**Trecho da página:**

Atualizado em 24 de março de 2025 14:04

"A crise nas escolas exige medida radical para impedir que meninos machuquem meninas e a si mesmos".
Jack Thorne, coautor de "Adolescência"

Foi inquietante, provocante e, por vezes, provocador, assistir a série "Adolescência" de Jack Thorne e Stephen Graham, uma reflexão rigorosa e dramaticamente estruturada que escancara o dilema existencial no qual a educação está enredada no mundo contemporâneo. Uma análise precisa e, ao mesmo tempo, implacável sobre o estado atual de nossa formação cidadã. Infelizmente, tornou-se banal a noção de que a educação desempenha um papel central na construção da cidadania e, por consequência, da própria política. A ideia é rotineira, mas a implementação dessa premissa tem sido negligenciada no Ocidente - muito se discute e pouco se realiza diante de um mundo que mescla o real e o virtual.

Nas sociedades que aspiram a democracia enquanto um valor e não apenas "um modelo", o sistema educacional deveria ser organizado de forma a propagar a compreensão de que vivemos sob leis que protegem os bens comuns e promovem a cidadania em seu sentido mais comunitário. É cada vez mais evidente que essa missão não pode ser delegada exclusivamente à família ou, ainda mais, ao setor privado, pois não é possível educar para a cidadania por meio de "modelos educacionais desconectados". Somente um sistema cívico público pode garantir a formação equitativa e republicana dos indivíduos, especialmente em meio à fragmentação proporcionada pelas mídias sociais. Em verdade, a educação cívica pública é indispensável para a manutenção da democracia e para a consolidação de uma sociedade justa e coesa: essa me parece a conclusão mais sensata quando se assiste a uma série como "Adolescência".

É necessário, mais do que nunca, um "planejamento cívico" que origine e desenvolva a "consciência e a uniformidade" necessárias para a regulação da vida da cidadania, por meio do ensino dos valores humanistas e da estimulação e fixação da ideia de "excelência social", compreendida como a convicção de que cada indivíduo pertence à sociedade (local e global) e tem responsabilidade com o bem comum. Claro que não é uma tarefa que se possa ser modulada para uma administração de governo. Tem de ser propagada e sedimentada ao longo do tempo, de forma prioritária e não oportunística. Não há educação cívica num ambiente de oportunismo e populismo governamental. Simples assim.

A cidadania não pode ser compreendida apenas como um conjunto de direitos individuais, mas como um compromisso coletivo baseado na justiça e na equidade. Michel Sandel enfatiza que a democracia exige cidadãos engajados, capazes de compreender o bem comum e de participar ativamente da vida política1. Tal concepção exige um planejamento educacional que vá além da simples transmissão de conhecimentos técnicos e inclua a formação ética e cívica dos indivíduos. Desde muito, Aristóteles já argumentava no seu seminal "Ética à Nicômaco"2 que a educação moral é um elemento essencial para o desenvolvimento da virtude e da vida em comunidade. Sem um sistema educacional que priorize essa formação, corre-se o risco de criar uma sociedade cujos cidadãos não interagem entre si, onde a cidadania se torna meramente formal e instrumental, desprovida de significado social (de valor e de prática). Dessa maneira, um planejamento educacional cívico é indispensável para garantir que todos os cidadãos compartilhem uma base comum de valores e responsabilidades.

**Tarefas propostas:**
1. No artigo sobre educação cívica, quem são os autores da série "Adolescência"?
2. Prossiga com a redação do artigo sobre educação cívica a partir do ponto em que ele termina.

**Dados fornecidos:**
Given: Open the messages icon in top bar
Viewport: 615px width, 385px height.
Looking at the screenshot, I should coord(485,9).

* * *

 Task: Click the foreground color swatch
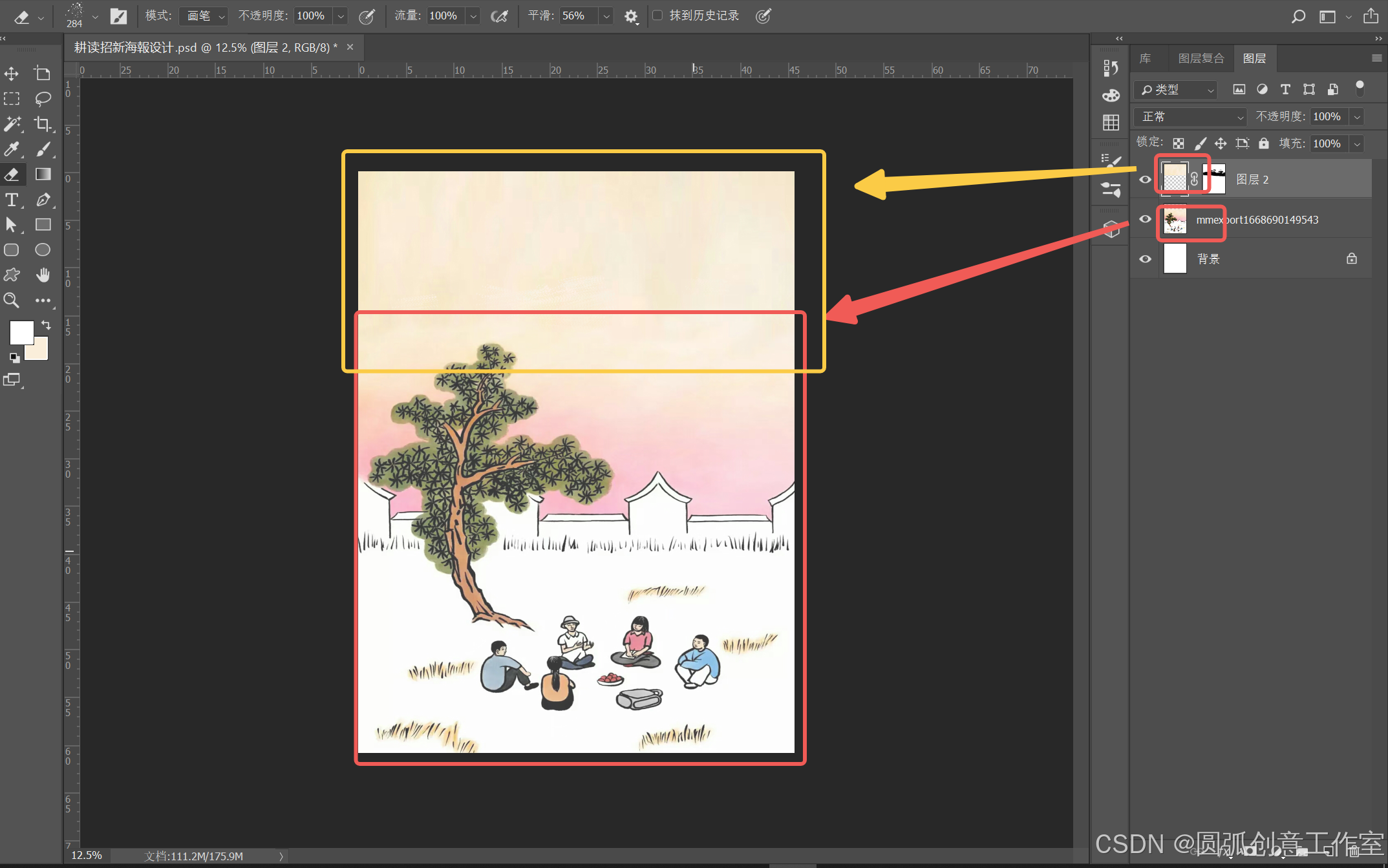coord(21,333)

**Respostas finais:**
1. Jack Thorne e Stephen Graham.

2.
Martha C. Nussbaum propõe, com rara clareza intelectual, que a educação deve fomentar a empatia, a reflexão ética e a capacidade de julgamento crítico3. Valores que sejam universalmente difundidos evitam a exclusão social e de distorção dos valores fundamentais da humanidade - talvez seja esse o ponto central da série da Netflix. Aqui vale citar Umberto Galimberti4 que adverte sobre os perigos da 'racionalidade técnica', que reduz a educação a uma mera instrumentalização do conhecimento, negligenciando sua dimensão ética e cívica. Essa percepção filosófica de Galimberti expõe a essência do mundo virtual, que se entrelaça ao cotidiano das sociedades contemporâneas, produzindo o distanciamento social perigoso dos indivíduos. Afinal, quando a lógica da eficiência e do pragmatismo domina o sistema educacional, a cidadania perde espaço para uma formação tecnicista que não prepara os indivíduos para a participação democrática e para a promoção do bem comum.

O avanço tecnológico tem modificado a maneira como o conhecimento é disseminado e assimilado, trazendo consigo tanto oportunidades quanto desafios para a educação cívica. Se por um lado a tecnologia permite maior acesso à informação, por outro promove a desinformação e dificulta o desenvolvimento de uma consciência cidadã coesa. Umberto Galimberti enfatiza que a "palavra técnica" tornou-se um tipo de racionalidade que visa atingir os máximos objetivos com o mínimo de meios, o que, quando aplicado à educação, pode resultar na desvalorização do pensamento crítico em favor de habilidades meramente instrumentais5. Para mitigar esse risco, é necessário que o ensino público incorpore a tecnologia de maneira responsável: o autor de Adolescência Jack Thorne disse à BBC que a "crise nas escolas exige medida radical para impedir que meninos machuquem meninas e a si mesmos".

John Dewey, em sua obra 'Democracy and Education', argumenta que a escola deve ser uma extensão da sociedade democrática, onde os indivíduos aprendem, desde cedo, a importância do pensamento crítico e da participação ativa na vida pública"6. Sem uma educação que promova esses valores, os cidadãos podem se tornar passivos diante das injustiças sociais e vulneráveis à manipulação política e, nos tempos atuais, à fragilidade midiática. Paulo Freire pregava essa ideia, há muito, ao defender que a educação deve ser libertadora, promovendo a conscientização dos indivíduos sobre suas condições sociais e estimulando-os a agir para transformar a realidade. Com efeito, a educação pública, quando estruturada de forma cívica, permite que todos tenham acesso às ferramentas necessárias para exercer plenamente sua cidadania, vertendo o indivíduo para à paz e não para a violência.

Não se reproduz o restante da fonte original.